* **Text shown**:

After the model is created, we can generate inferences for the test set using the following code. During inference time, Autopilot orchestrates deployment of the inference pipeline, including feature engineering and the ML algorithm on the inference machine.

s3_transform_output_path = 's3://{}/{}/inference-results/'.format(bucket, prefix);
output_path = s3_transform_output_path + best_candidate['CandidateName'] +'/'
transformer=model.transformer(instance_count=1, 
                          instance_type='ml.m5.xlarge',
                          assemble_with='Line',
                          output_path=output_path)
transformer.transform(data=test_data_s3_path, split_type='Line', content_type='text/csv', wait=False)

describe_response = sm.describe_transform_job(TransformJobName = transform_job_name)
job_run_status = describe_response['TransformJobStatus']
print (job_run_status)

while job_run_status not in ('Failed', 'Completed', 'Stopped'):
    describe_response = sm.describe_transform_job(TransformJobName = transform_job_name)
    job_run_status = describe_response['TransformJobStatus']
    print (describe_response)
    sleep(30)
print ('transform job completed with status : ' + job_run_status)

Finally, we read the inference and predicted data into a dataframe:

import json
import io
from urllib.parse import urlparse

def get_csv_from_s3(s3uri, file_name):
    parsed_url = urlparse(s3uri)
    bucket_name = parsed_url.netloc
    prefix = parsed_url.path[1:].strip('/')
    s3 = boto3.resource('s3')
    obj = s3.Object(bucket_name, '{}/{}'.format(prefix, file_name))
    return obj.get()["Body"].read().decode('utf-8')    
pred_csv = get_csv_from_s3(transformer.output_path, '{}.out'.format(test_file))
data_auc=pd.read_csv(io.StringIO(pred_csv), header=None)
data_auc.columns= ['label', 'proba']

Model metrics

Common metrics to compare classifiers are the ROC curve and the precision-recall curve. The ROC curve is a plot of the true positive rate against the false positive rate for various thresholds. The higher the prediction quality of the classification model, the more the ROC curve is skewed toward the top left.

The precision-recall curve demonstrates the trade-off between precision and recall, with the best models having a precision-recall curve that is flat initially and drops steeply as the recall approaches 1. The higher the precision and recall, the more the curve is skewed towards the upper right.

To optimize for the F1 score, we simply repeat the steps from earlier, setting the job_objective={'MetricName': 'F1'} and rerunning the Autopilot job. Because the steps are identical, we don’t repeat them in this section. Please note, F1 objective is default for binary classification problems. The following code plots the ROC curve:

import matplotlib.pyplot as plt
colors = ['blue','green']
model_names = ['Objective : AUC','Objective : F1']
models = [data_auc,data_f1]
from sklearn import metrics
for i in range(0,len(models)):
    fpr, tpr, _ = metrics.roc_curve(y_test, models[i]['proba'])
    fpr, tpr, _  = metrics.roc_curve(y_test, models[i]['proba'])

* **Supplied entries**:

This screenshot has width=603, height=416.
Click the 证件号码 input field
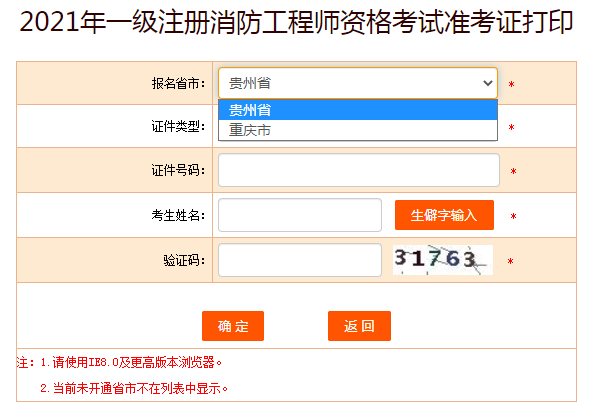pyautogui.click(x=358, y=170)
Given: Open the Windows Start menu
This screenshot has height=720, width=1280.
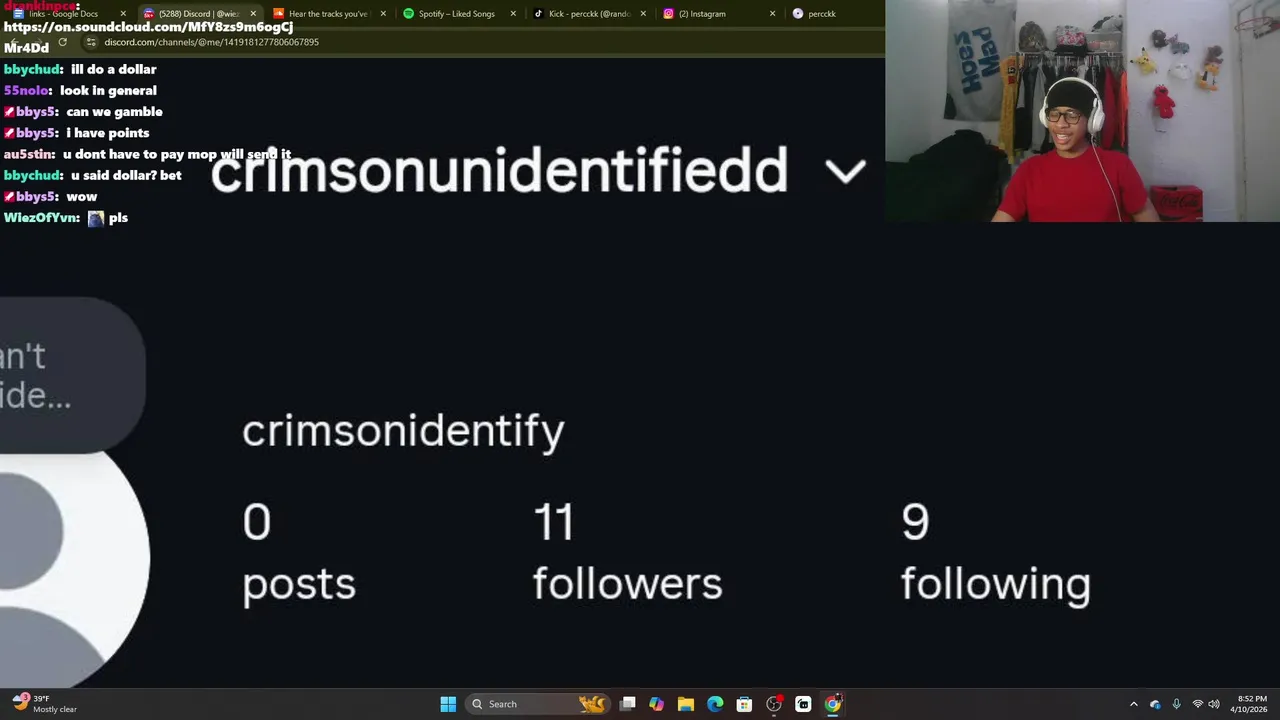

* **Direction 1**:
Check each statement against the Autopilot text and answer yes or no, quoting the words of the text that decide it.
(a) The transform job runs on a single ml.m5.xlarge instance.
(b) The ROC curve plots precision against recall.
(c) F1 is the default objective for binary classification problems.
* **Direction 2**:
Summarize the Autopilot text in two sentences.
* **Direction 3**:
Continue the Autopilot text from the last line shown.
The records were taken from another source.

* **Task result 1**:
(a) Yes: "instance_count=1" and "instance_type='ml.m5.xlarge'".
(b) No: "The ROC curve is a plot of the true positive rate against the false positive rate for various thresholds."
(c) Yes: "F1 objective is default for binary classification problems."

* **Task result 2**:
After the model is created, a transform job generates inferences for the test set, its status is polled until it fails, completes, or stops, and the predictions are read into a dataframe with label and proba columns. The ROC and precision-recall curves are then presented as common metrics for comparing classifiers, an F1-optimized model is obtained by rerunning the Autopilot job with job_objective set to F1, and code to plot the ROC curve begins.

* **Task result 3**:
    auc_score = metrics.auc(fpr, tpr)
    plt.plot(fpr, tpr, label=str('Auto Pilot {:.2f} '+ model_names[i]).format(auc_score),color=colors[i]) 
        
plt.xlim([-0.1,1.1])
plt.ylim([-0.1,1.1])
plt.ylabel('True Positive Rate')
plt.xlabel('False Positive Rate')
plt.legend(loc='lower right')
plt.title('ROC Cuve')

The following plot shows the results.

In the preceding AUC ROC plot, Autopilot models provide high AUC when optimizing both objective metrics. We also didn’t select any specific model or tune any hyperparameters; Autopilot did all that heavy lifting for us.

Finally, we plot the precision-recall curves for the trained Autopilot model:

from sklearn.metrics import precision_recall_curve
from sklearn.metrics import f1_score, precision_score, recall_score
from sklearn.metrics import plot_precision_recall_curve
import matplotlib.pyplot as plt
from sklearn import metrics

colors = ['blue','green']
model_names = ['Objective : AUC','Objective : F1']
models = [data_auc,data_f1]

print ('model ', 'F1 ', 'precision ', 'recall ')
for i in range(0,len(models)):
precision, recall, _ = precision_recall_curve(y_test, models[i]['proba'])
print (model_names[i],f1_score(y_test, np.array(models[i]['label'])),precision_score(y_test, models[i]['label']),recall_score(y_test, models[i]['label']) )
plt.plot(recall,precision,color=colors[i],label=model_names[i])

plt.xlabel('Recall')
plt.ylabel('Precision')
plt.title('Precision-Recall Curve')
plt.legend(loc='upper right')
plt.show()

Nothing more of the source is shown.